[Opening EXERCISE INPUTS section]
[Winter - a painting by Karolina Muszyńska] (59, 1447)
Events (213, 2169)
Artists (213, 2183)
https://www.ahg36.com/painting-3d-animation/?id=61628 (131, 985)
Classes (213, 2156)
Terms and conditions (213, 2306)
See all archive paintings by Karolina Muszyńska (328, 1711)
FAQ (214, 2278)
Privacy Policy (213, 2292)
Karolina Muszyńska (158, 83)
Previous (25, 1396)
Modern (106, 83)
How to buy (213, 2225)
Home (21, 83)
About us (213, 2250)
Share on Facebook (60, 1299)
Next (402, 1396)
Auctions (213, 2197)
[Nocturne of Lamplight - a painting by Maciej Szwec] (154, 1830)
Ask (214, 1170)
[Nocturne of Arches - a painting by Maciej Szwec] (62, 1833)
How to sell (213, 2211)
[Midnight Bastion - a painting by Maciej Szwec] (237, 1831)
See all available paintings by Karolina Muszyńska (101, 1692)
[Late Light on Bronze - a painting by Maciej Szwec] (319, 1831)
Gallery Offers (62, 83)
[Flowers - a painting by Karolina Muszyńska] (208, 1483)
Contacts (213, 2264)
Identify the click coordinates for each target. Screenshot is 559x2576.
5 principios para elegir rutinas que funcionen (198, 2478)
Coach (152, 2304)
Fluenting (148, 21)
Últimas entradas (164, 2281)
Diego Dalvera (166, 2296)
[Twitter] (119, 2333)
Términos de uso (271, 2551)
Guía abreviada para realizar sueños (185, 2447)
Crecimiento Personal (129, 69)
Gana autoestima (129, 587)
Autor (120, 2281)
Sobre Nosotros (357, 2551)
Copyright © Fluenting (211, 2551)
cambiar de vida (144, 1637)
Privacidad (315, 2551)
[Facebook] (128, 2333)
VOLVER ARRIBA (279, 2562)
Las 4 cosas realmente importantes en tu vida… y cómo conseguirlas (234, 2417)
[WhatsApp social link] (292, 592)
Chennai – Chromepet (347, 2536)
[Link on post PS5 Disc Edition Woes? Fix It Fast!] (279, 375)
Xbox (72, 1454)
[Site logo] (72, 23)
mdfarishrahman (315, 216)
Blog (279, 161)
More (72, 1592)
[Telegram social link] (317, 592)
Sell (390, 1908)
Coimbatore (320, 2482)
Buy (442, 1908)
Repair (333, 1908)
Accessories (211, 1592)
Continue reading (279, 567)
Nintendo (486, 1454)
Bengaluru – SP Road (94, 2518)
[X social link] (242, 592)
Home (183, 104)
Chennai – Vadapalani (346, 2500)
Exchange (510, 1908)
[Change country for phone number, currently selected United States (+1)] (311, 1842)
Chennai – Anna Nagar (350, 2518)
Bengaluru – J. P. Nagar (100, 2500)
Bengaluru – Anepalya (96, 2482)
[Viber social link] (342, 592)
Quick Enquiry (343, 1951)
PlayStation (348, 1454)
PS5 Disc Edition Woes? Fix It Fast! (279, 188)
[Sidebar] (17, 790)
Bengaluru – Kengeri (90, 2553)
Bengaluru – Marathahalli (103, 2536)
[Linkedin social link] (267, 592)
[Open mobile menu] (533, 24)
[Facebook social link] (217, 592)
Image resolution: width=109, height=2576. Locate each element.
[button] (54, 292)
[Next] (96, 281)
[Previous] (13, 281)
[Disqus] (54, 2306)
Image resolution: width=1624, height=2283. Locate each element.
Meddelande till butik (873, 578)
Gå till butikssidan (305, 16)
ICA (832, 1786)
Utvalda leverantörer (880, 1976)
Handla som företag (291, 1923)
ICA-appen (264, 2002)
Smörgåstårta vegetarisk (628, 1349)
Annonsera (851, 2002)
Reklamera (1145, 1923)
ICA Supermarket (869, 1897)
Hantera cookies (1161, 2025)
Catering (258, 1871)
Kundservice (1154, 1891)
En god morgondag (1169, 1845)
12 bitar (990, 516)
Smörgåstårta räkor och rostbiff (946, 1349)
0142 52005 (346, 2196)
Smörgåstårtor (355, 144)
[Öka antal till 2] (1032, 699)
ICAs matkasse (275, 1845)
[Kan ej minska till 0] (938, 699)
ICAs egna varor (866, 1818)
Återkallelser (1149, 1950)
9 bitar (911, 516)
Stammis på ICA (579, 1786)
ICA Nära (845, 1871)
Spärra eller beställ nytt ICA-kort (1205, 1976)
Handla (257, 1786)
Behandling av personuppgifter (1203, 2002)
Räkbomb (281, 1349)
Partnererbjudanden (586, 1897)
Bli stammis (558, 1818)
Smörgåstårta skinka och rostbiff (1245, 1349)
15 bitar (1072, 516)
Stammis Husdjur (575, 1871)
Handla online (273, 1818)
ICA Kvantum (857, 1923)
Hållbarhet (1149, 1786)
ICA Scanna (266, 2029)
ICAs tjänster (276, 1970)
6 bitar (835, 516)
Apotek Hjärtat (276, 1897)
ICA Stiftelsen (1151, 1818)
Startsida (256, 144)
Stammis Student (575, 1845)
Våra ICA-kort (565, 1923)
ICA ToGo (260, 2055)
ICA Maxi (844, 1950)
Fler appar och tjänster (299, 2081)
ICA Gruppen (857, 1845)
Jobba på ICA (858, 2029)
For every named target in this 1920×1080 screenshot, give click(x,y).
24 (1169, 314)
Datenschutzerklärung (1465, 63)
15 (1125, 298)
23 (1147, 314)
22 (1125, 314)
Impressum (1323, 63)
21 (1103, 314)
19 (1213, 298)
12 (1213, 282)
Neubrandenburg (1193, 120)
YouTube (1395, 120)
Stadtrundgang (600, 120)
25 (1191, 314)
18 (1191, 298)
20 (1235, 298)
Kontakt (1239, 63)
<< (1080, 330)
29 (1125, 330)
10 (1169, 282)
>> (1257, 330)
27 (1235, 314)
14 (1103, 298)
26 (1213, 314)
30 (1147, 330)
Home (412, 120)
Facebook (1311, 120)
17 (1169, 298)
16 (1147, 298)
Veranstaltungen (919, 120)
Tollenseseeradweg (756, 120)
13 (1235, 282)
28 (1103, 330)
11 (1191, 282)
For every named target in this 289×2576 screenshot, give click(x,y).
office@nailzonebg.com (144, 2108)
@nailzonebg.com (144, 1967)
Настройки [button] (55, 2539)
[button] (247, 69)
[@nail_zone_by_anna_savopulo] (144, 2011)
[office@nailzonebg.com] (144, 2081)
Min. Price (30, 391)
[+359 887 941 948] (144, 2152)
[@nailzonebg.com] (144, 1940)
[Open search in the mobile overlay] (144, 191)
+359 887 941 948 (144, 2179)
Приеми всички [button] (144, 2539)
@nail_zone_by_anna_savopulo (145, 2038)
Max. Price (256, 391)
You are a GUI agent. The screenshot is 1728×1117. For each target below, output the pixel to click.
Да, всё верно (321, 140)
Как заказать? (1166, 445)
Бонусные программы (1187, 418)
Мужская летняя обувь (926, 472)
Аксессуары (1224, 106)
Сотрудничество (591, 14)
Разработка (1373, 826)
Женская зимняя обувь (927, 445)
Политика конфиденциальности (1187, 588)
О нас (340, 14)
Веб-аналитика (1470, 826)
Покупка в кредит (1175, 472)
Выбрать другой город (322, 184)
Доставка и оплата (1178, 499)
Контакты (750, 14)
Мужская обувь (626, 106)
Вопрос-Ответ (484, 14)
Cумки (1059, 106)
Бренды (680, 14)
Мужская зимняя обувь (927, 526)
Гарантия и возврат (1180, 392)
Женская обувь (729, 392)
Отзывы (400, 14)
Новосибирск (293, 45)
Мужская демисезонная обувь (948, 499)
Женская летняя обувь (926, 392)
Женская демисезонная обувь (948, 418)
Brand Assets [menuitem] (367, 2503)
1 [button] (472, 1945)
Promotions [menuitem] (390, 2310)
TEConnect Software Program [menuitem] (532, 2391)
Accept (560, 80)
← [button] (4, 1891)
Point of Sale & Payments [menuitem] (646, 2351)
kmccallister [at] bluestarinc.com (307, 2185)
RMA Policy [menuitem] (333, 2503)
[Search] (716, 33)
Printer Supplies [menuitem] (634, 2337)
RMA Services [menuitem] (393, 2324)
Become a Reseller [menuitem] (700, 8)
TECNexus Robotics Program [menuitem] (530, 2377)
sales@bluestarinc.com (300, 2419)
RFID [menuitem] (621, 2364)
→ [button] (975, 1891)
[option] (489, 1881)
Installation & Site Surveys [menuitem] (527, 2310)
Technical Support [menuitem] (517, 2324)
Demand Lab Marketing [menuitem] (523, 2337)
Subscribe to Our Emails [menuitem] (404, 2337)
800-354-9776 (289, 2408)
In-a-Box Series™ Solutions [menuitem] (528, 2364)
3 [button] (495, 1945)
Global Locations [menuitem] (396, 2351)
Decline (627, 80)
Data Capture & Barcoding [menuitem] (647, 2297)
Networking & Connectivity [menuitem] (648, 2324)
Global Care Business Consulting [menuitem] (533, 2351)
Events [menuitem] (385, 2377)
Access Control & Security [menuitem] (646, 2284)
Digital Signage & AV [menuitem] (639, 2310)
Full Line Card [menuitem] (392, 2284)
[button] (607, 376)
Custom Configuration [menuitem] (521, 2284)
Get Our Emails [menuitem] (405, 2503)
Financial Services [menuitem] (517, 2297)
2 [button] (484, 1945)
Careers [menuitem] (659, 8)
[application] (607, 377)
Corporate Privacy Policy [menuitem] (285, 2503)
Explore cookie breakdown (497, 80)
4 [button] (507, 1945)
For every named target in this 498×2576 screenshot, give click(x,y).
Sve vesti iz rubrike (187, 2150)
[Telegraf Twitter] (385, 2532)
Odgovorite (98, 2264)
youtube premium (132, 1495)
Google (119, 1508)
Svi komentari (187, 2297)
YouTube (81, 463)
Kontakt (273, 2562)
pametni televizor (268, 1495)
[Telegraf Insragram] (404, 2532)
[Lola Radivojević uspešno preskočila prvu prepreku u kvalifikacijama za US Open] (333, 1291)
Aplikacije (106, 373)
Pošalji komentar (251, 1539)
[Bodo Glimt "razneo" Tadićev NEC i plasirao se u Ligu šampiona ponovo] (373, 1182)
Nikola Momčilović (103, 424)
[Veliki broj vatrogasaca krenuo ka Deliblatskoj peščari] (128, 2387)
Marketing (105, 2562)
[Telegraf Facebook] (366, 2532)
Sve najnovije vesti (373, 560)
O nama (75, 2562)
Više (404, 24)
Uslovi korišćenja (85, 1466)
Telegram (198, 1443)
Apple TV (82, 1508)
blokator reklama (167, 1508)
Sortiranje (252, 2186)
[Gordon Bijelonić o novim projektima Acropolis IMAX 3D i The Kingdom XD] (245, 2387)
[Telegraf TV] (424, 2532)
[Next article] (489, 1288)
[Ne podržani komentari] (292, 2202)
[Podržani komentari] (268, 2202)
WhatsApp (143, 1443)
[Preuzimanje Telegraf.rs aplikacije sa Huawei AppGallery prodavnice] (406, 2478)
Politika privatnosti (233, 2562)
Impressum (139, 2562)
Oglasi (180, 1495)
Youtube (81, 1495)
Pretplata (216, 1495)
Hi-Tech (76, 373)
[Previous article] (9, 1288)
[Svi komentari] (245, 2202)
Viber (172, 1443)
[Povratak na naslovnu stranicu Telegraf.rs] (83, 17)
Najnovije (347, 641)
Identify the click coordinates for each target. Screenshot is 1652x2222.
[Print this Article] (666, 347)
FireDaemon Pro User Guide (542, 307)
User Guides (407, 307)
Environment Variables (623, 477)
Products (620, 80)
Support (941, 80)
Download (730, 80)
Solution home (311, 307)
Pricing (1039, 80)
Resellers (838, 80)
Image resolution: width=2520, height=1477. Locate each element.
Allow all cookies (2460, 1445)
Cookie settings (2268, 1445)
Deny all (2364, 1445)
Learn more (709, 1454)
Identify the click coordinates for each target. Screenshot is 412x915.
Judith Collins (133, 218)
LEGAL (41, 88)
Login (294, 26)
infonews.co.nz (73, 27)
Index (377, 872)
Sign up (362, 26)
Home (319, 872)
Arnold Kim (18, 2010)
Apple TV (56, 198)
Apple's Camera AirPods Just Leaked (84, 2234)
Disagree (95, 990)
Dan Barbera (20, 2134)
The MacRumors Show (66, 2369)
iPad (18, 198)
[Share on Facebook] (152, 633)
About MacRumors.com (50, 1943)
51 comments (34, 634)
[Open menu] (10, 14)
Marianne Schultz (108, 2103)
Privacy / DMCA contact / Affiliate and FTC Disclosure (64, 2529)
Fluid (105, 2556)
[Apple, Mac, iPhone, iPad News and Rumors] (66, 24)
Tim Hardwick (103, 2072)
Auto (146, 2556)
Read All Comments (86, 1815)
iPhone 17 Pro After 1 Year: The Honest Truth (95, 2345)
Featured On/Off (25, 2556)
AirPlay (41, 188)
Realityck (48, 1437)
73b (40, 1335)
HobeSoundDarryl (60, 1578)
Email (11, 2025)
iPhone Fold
[Closing EXERCISE INPUTS section]
▶ YOUR GOAL: Retype, exactly and in full, the lines above from the one containing "RFID [menuitem] (621, 2364)" through the one containing "800-354-9776 (289, 2408)".

▶ OUTPUT FOR THIS TASK:
RFID [menuitem] (621, 2364)
→ [button] (975, 1891)
[option] (489, 1881)
Installation & Site Surveys [menuitem] (527, 2310)
Technical Support [menuitem] (517, 2324)
Demand Lab Marketing [menuitem] (523, 2337)
Subscribe to Our Emails [menuitem] (404, 2337)
800-354-9776 (289, 2408)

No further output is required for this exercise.